> _Data for this exercise_

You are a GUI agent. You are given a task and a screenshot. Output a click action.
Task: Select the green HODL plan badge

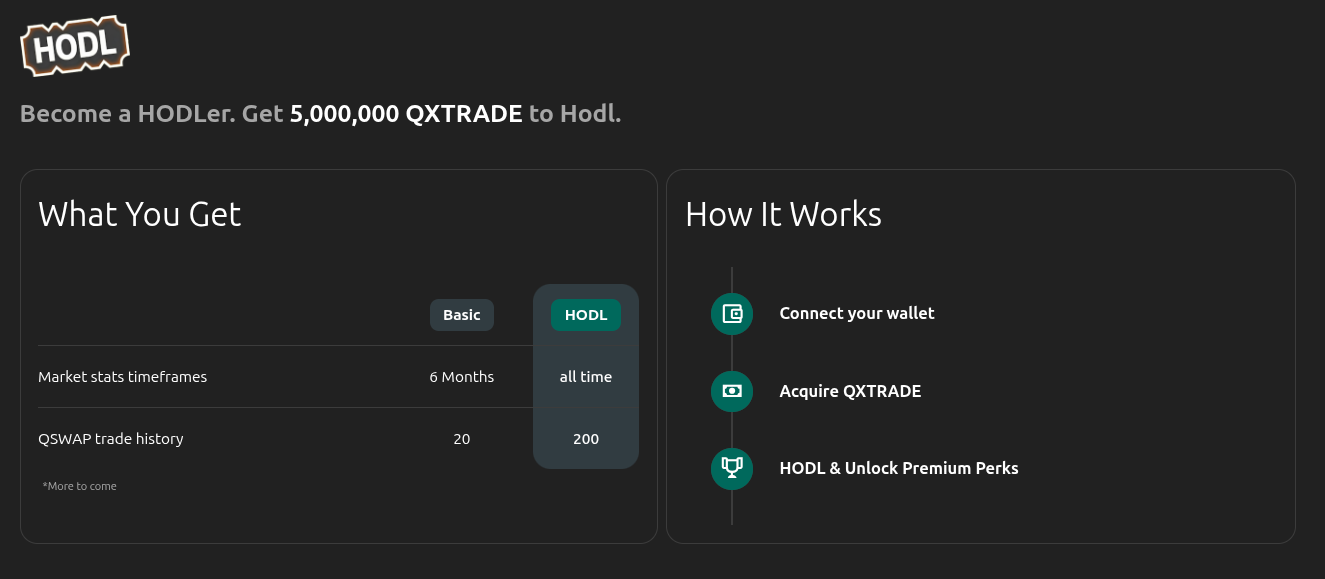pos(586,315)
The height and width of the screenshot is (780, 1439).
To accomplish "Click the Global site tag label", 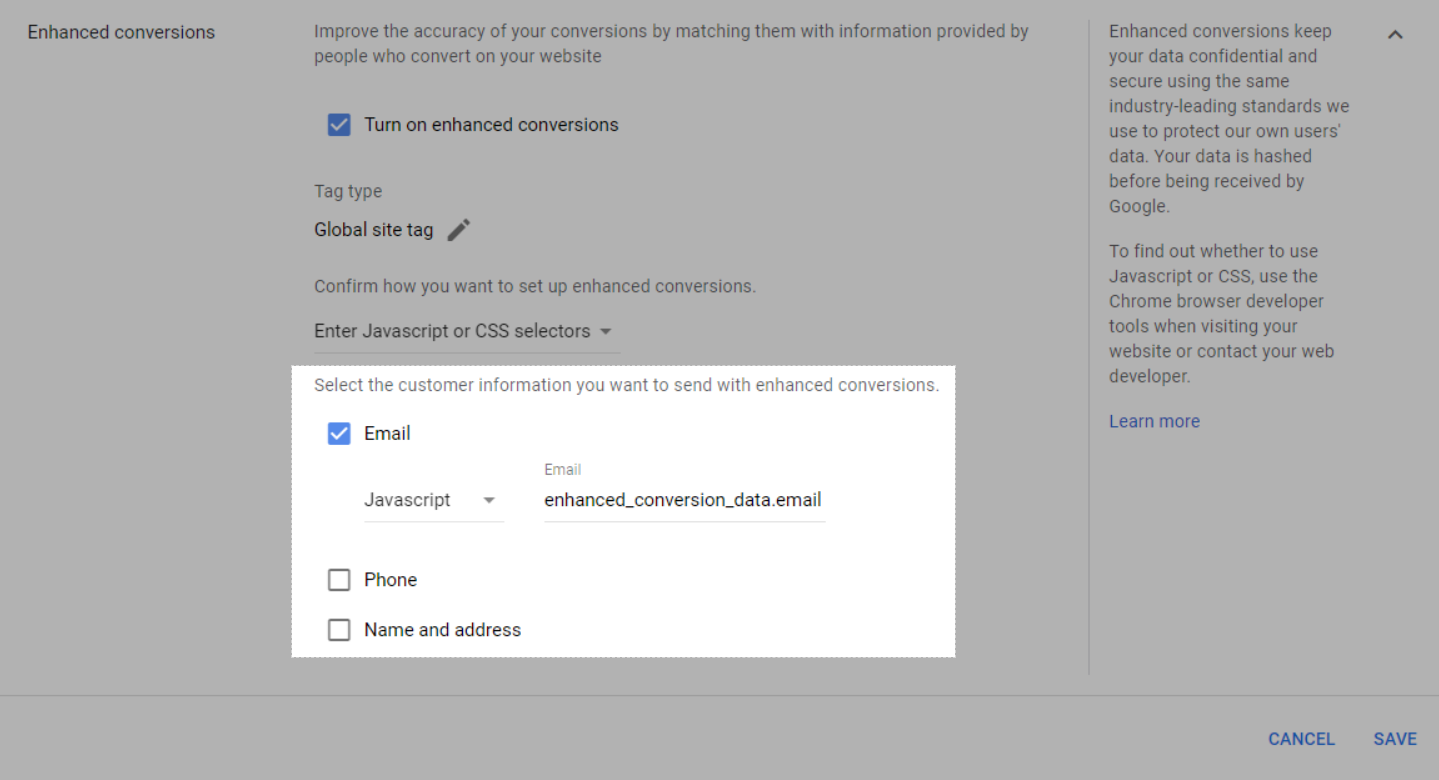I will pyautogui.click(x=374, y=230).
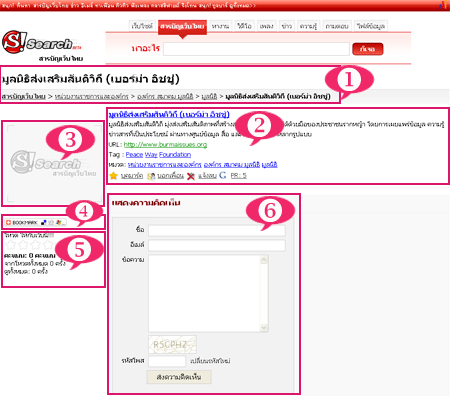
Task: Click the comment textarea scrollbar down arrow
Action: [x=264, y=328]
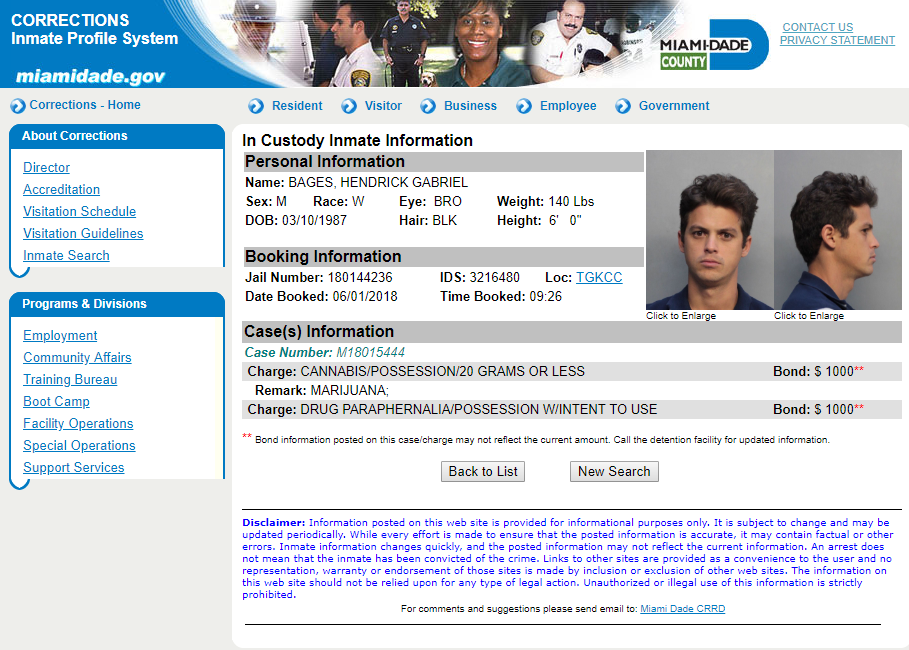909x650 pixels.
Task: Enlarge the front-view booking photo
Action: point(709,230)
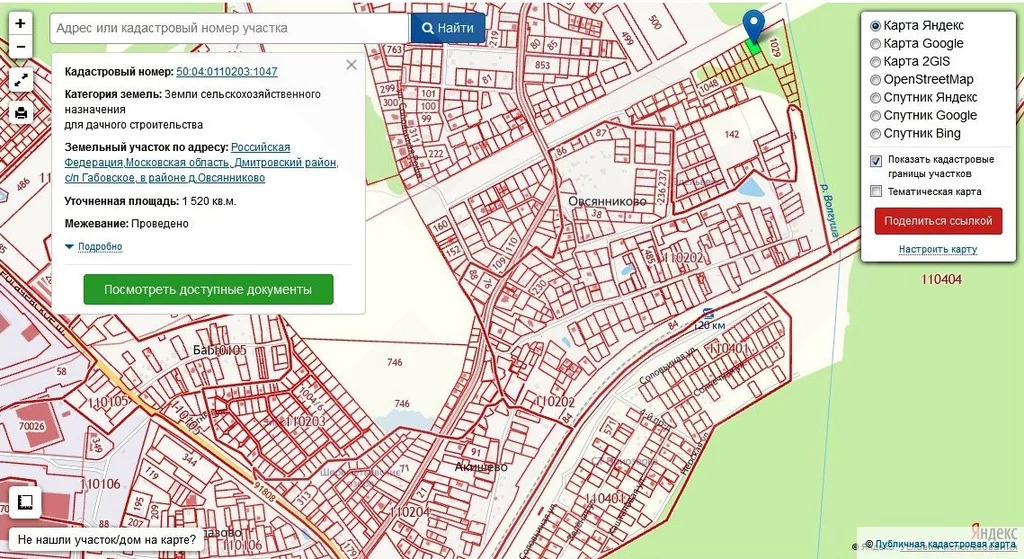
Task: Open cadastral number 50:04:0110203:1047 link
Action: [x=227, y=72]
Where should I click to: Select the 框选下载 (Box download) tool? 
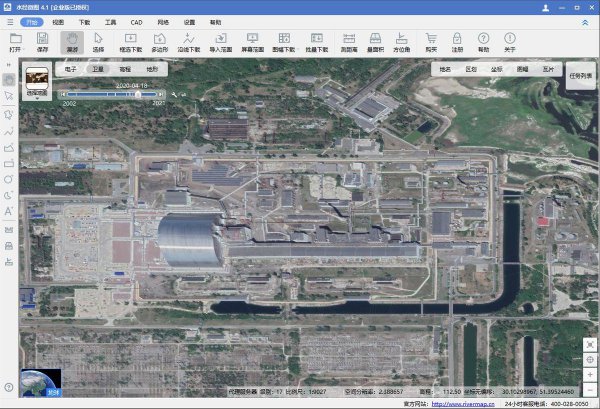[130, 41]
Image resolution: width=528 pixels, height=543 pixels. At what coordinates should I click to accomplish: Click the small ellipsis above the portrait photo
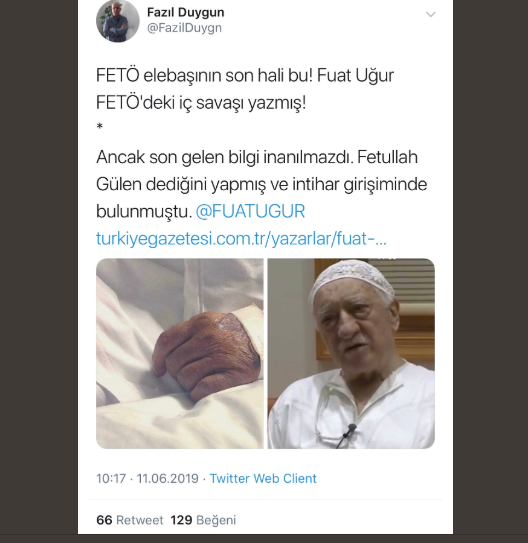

> _Exercise details_
The answer must be the lines of the entries above, written out exactly from the first through the one with "The height and", and no pictures.

> _Exercise response_
You are a GUI agent. You are given a task and a screenshot. Output a click action.
Task: Select the green HODL plan badge

pos(586,315)
The height and width of the screenshot is (780, 1439).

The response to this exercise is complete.